### GIVEN ENTRIES
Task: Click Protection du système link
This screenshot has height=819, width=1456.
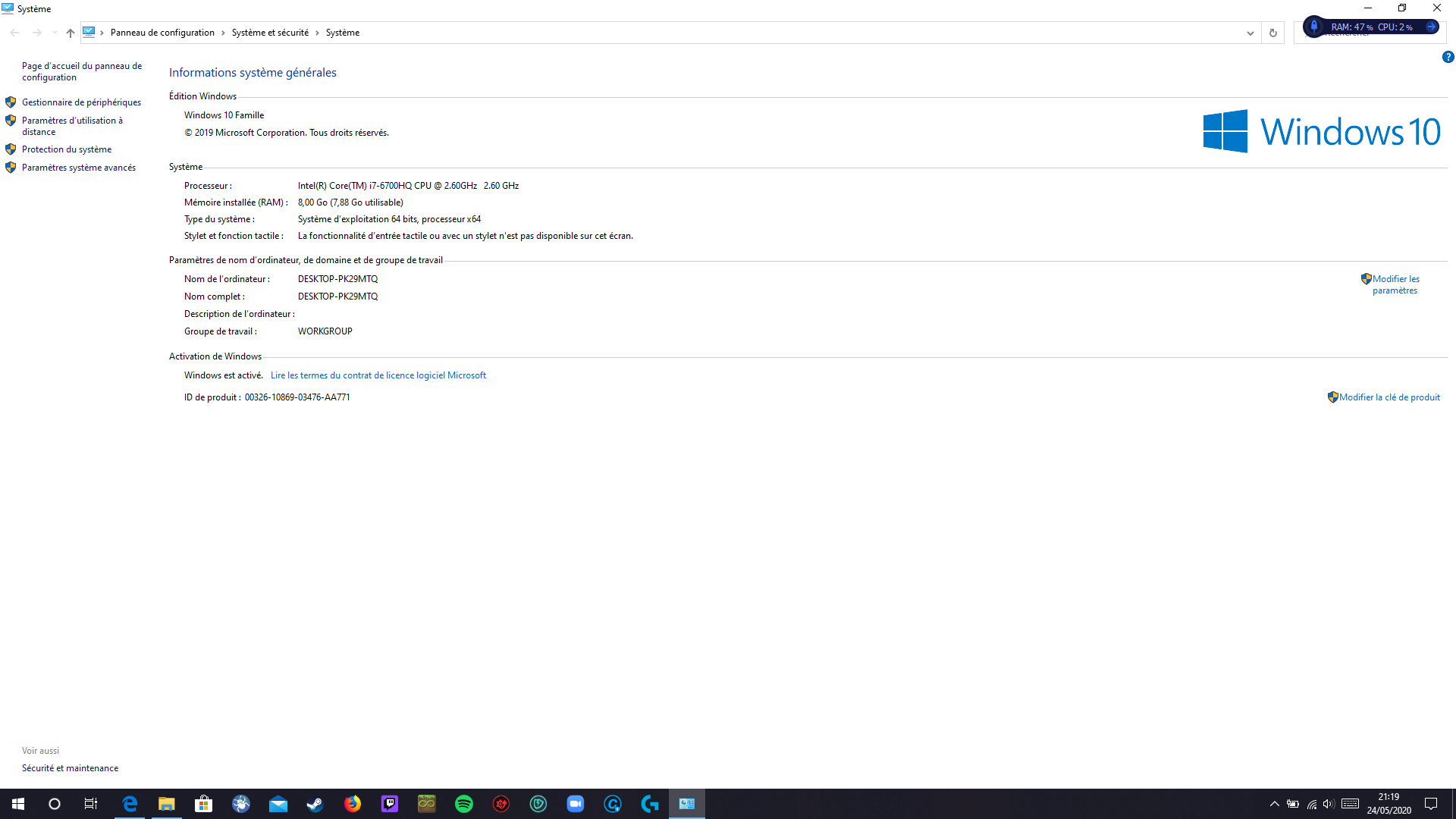Action: coord(67,149)
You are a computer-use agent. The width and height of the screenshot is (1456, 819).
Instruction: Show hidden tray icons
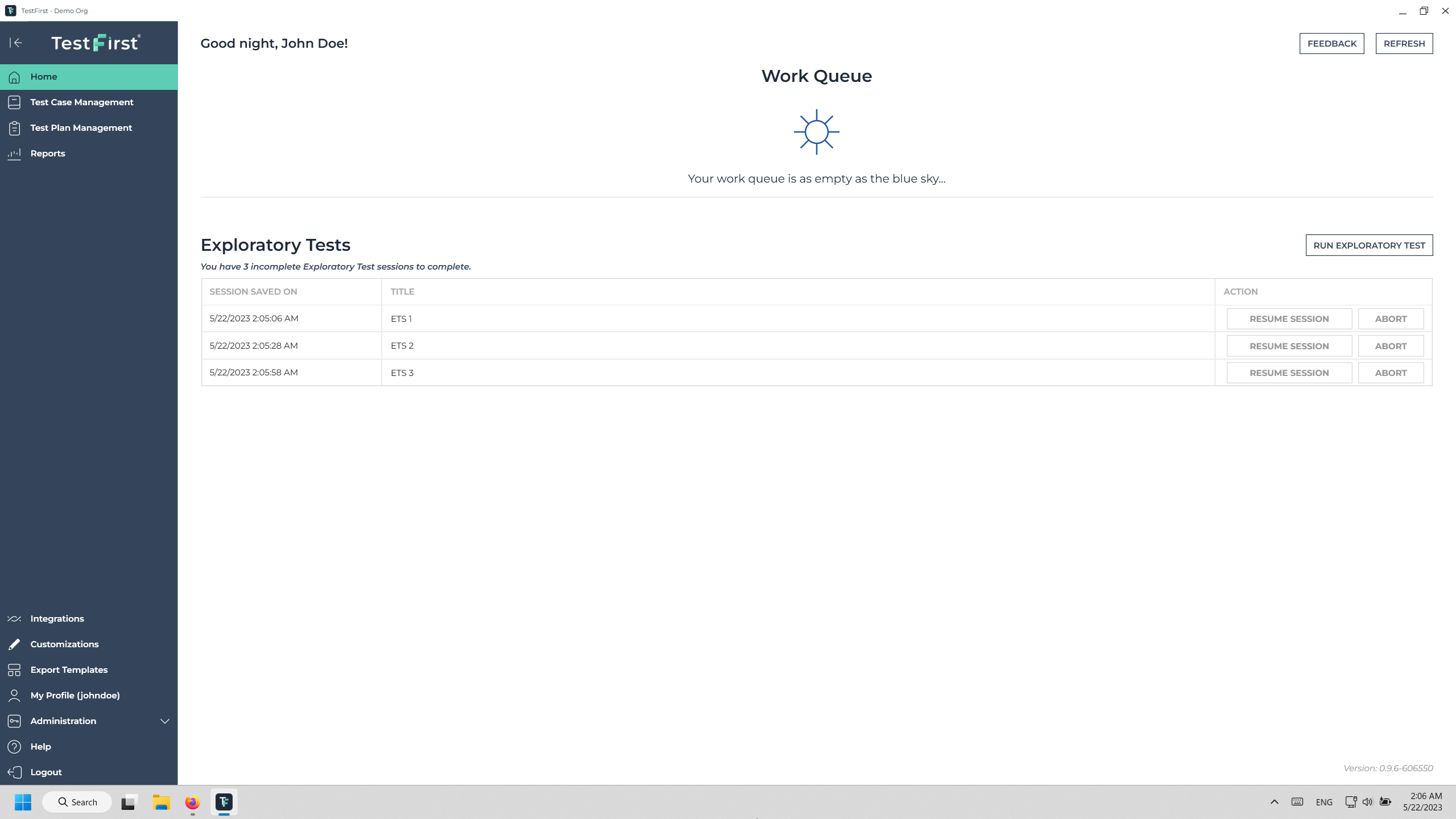(x=1273, y=802)
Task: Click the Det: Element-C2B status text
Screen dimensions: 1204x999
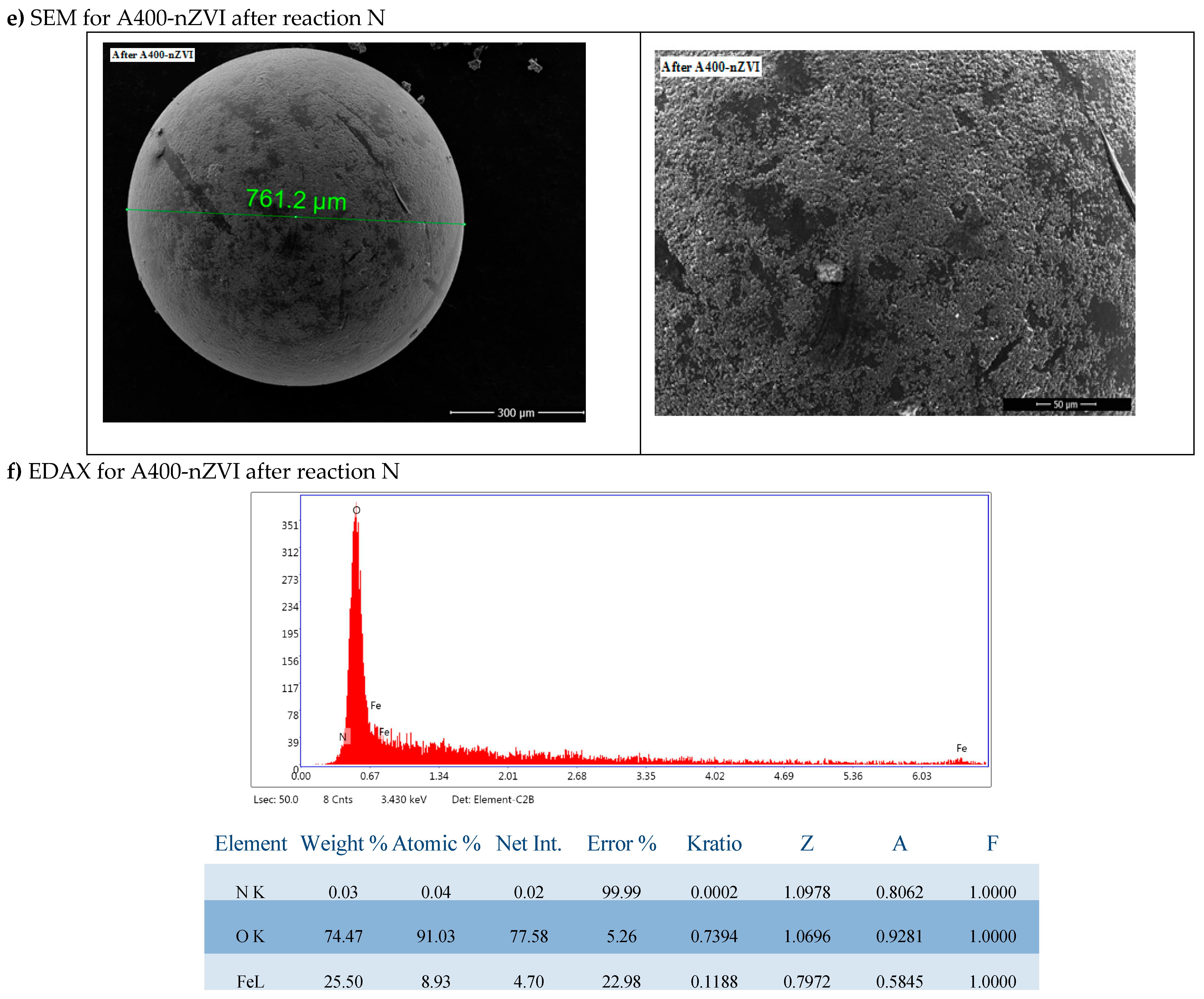Action: coord(493,799)
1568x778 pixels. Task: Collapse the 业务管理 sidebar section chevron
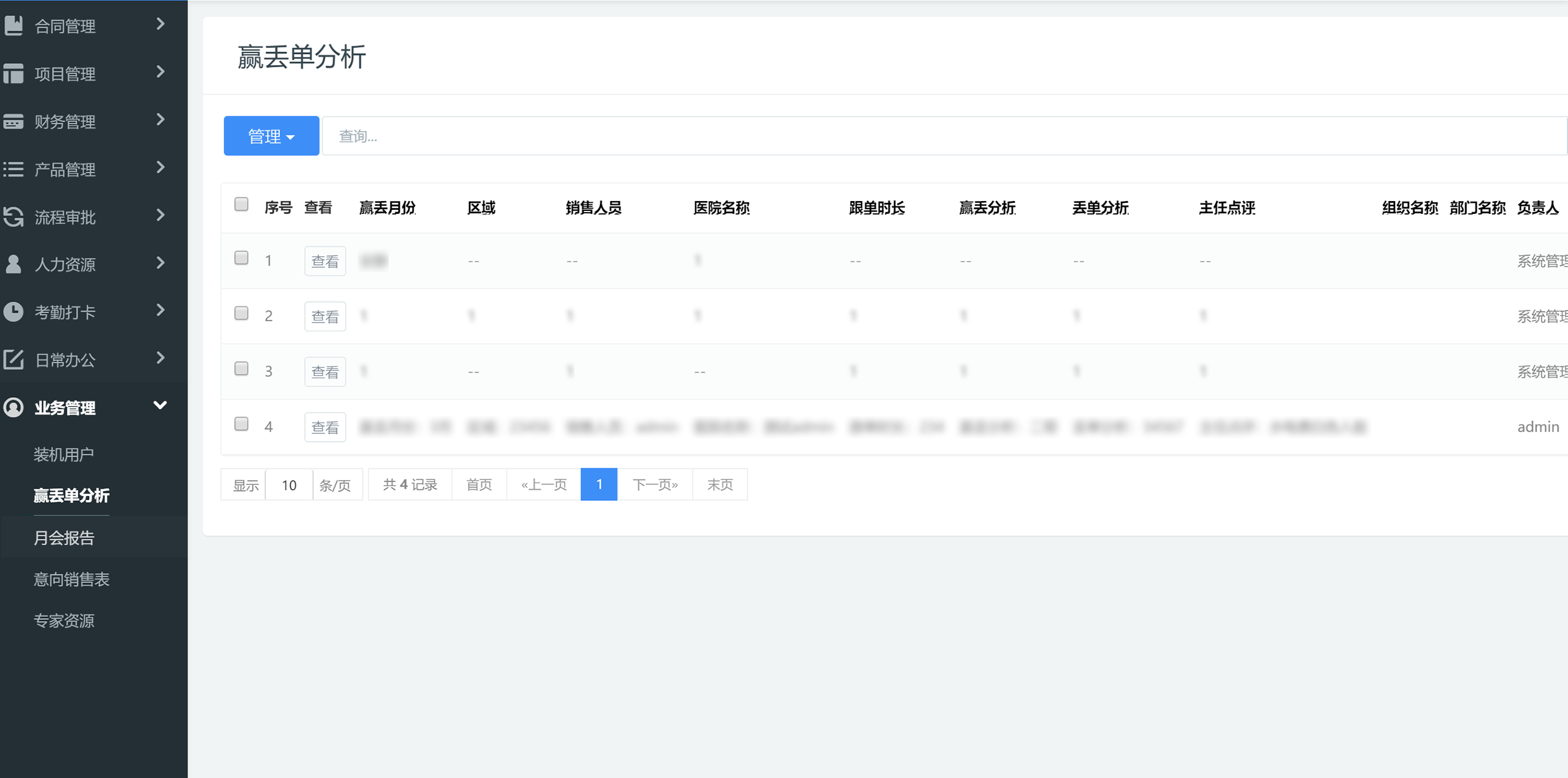[x=160, y=405]
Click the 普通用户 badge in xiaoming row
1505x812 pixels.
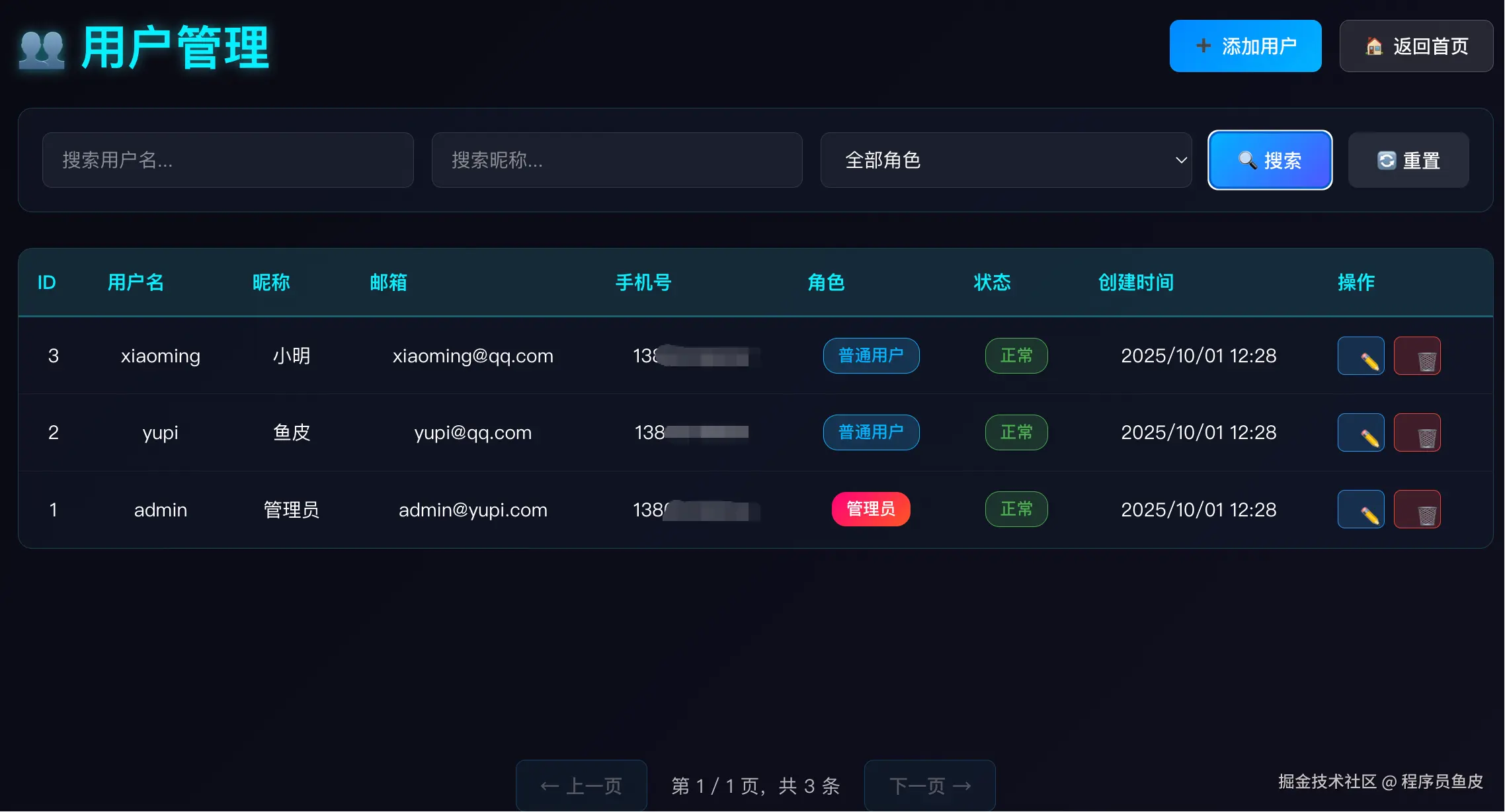(x=871, y=356)
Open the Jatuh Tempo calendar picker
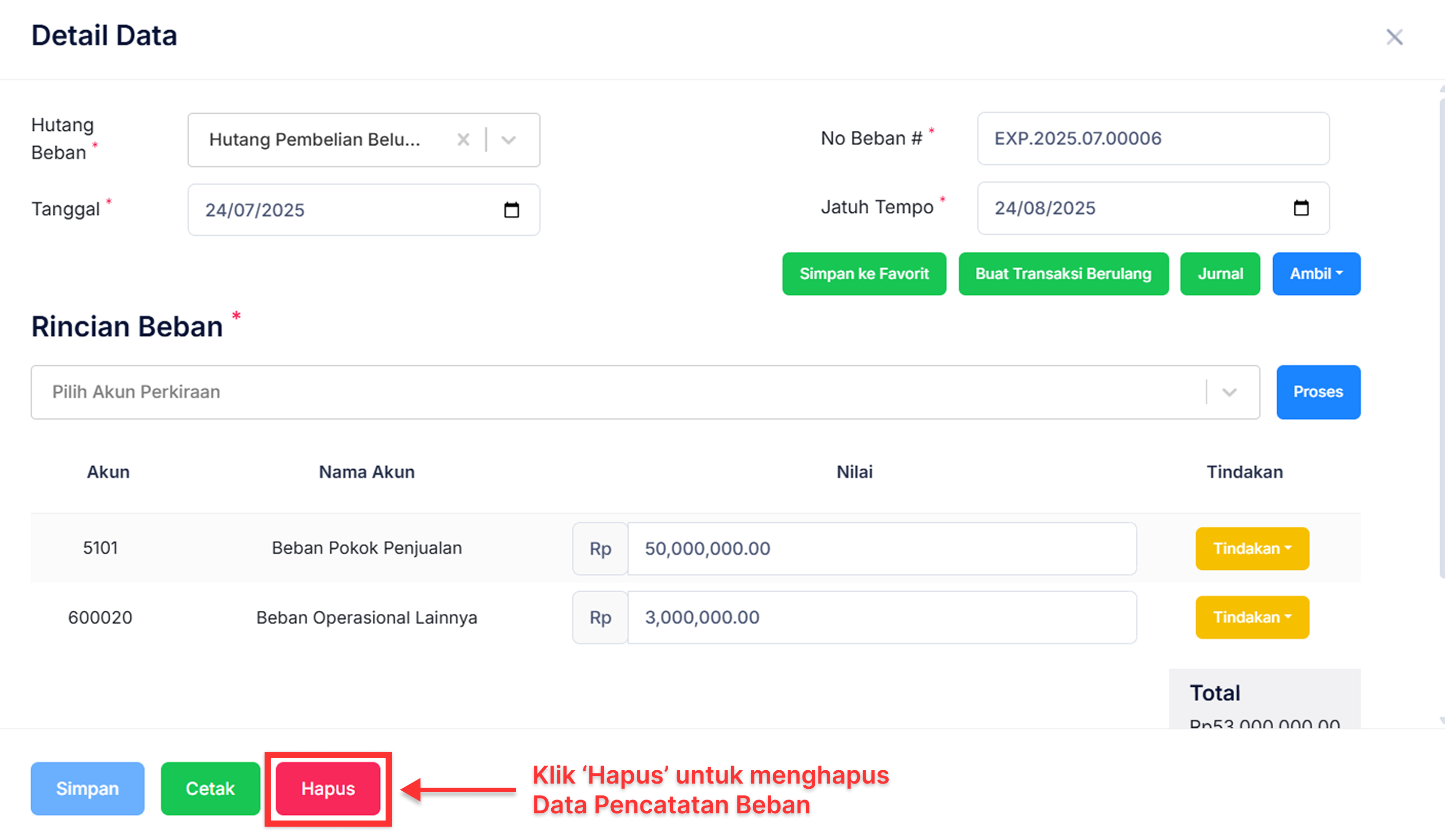Screen dimensions: 1445x840 pos(1301,209)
######
## ASSIGNMENT:
Could you print all of the entries exactly, skipping the images?

## EXERCISE RESULT:
Task: Click Protection du système link
This screenshot has height=819, width=1456.
Action: coord(67,149)
You are a computer-use agent. The width and height of the screenshot is (1456, 819).
Instruction: Show hidden tray icons
(x=1273, y=802)
Task: Click the Det: Element-C2B status text
Screen dimensions: 1204x999
Action: coord(493,799)
1568x778 pixels. Task: Collapse the 业务管理 sidebar section chevron
[x=160, y=405]
Click the 普通用户 badge in xiaoming row
1505x812 pixels.
(x=871, y=356)
Open the Jatuh Tempo calendar picker
Screen dimensions: 1445x840 pos(1301,209)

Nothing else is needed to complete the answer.